#### DOKUMENTTEXT:
# Die Tribute von Panem - Mockingjay Teil 1 - Erster deutscher Trailer



## FlorianStangl (16. September 2014)

Jetzt ist Deine Meinung zu *Die Tribute von Panem - Mockingjay Teil 1 - Erster deutscher Trailer* gefragt. 


				Bitte beachtet: Der Kommentarbereich wird gemäß der Forenregeln moderiert.





			Dieser Inhalt steht nur eingeloggten Mitgliedern zur Verfügung.
        

 Zum Artikel: Die Tribute von Panem - Mockingjay Teil 1 - Erster deutscher Trailer


----------



## Wut-Gamer (16. September 2014)

10 Dinge, die uns an Kinofilmen nerven:
1.) Dritte Teile einer Trilogie künstlich aufblasen und zweiteilen, damit man noch ein viertes mal Kasse machen kann...


----------



## donma08 (16. September 2014)

Naja, wenn so ist wie bei HP (dem die Aufteilung imo gut getan hat) hab ich nix dagegen. Wenns aber so übertrieben wie beim Hobbit, brauch ichs auch net ^^


----------



## Luki777 (16. September 2014)

Habe die Bücher gelesen und auch die beiden ersten Filme angeschaut die mir sehr gut gefallen haben.
Dass das dritte Buch jetzt auf zwei Filme aufgeteilt wurde gefällt mir überhaupt nicht. Fande das dritte Buch nämlich inhaltlich eher zäh und langweilig.


----------



## Wynn (3. Oktober 2014)

Wut-Gamer schrieb:


> 10 Dinge, die uns an Kinofilmen nerven:
> 1.) Dritte Teile einer Trilogie künstlich aufblasen und zweiteilen, damit man noch ein viertes mal Kasse machen kann...



Storymässig passiert wie in Twilight Band 4 soviel da müssen sie in 2 teile rausbringen nur werden manche sachen wohl aus den film rausgeschnitten weil sonst der film fsk18 wär 



Spoiler



kinder die mit einer gezielten sprengung umgebracht werden, folter, mord usw


----------

#### DATENAUSZUG:
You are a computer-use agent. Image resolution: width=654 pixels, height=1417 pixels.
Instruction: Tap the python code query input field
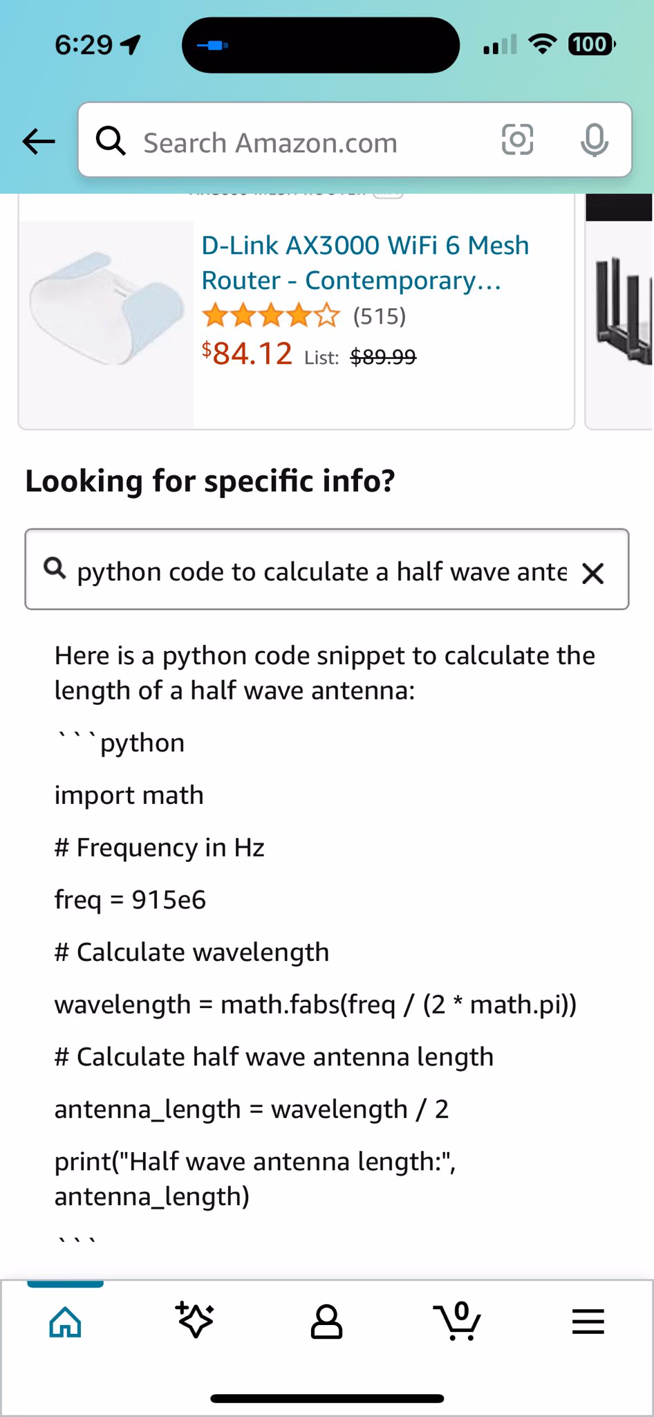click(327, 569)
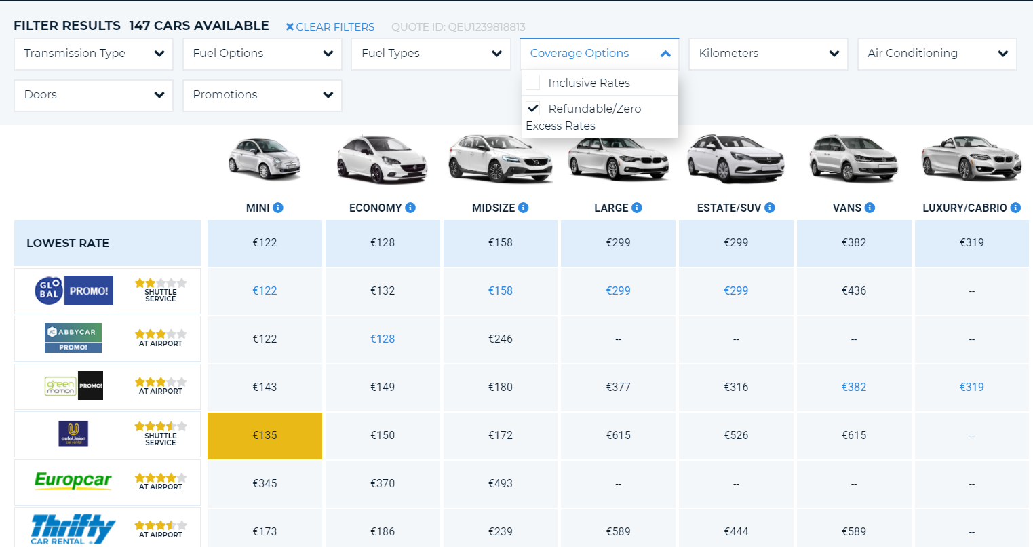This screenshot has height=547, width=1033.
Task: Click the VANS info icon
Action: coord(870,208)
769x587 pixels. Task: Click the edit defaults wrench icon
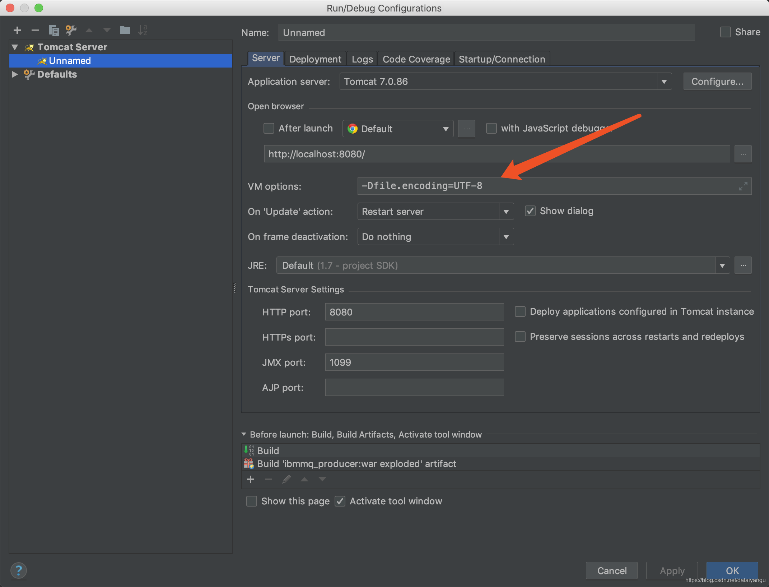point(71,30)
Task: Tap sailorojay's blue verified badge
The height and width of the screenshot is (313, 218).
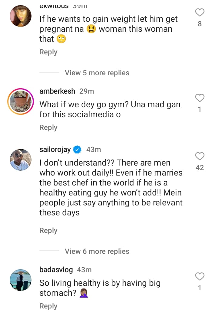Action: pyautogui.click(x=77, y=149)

#### ARBEITSAUFTRAG:
Welches Buch fand Luki777 laut dem Forenthread zum Mockingjay-Trailer inhaltlich eher zäh und langweilig?

#### LÖSUNG:
Das dritte Buch.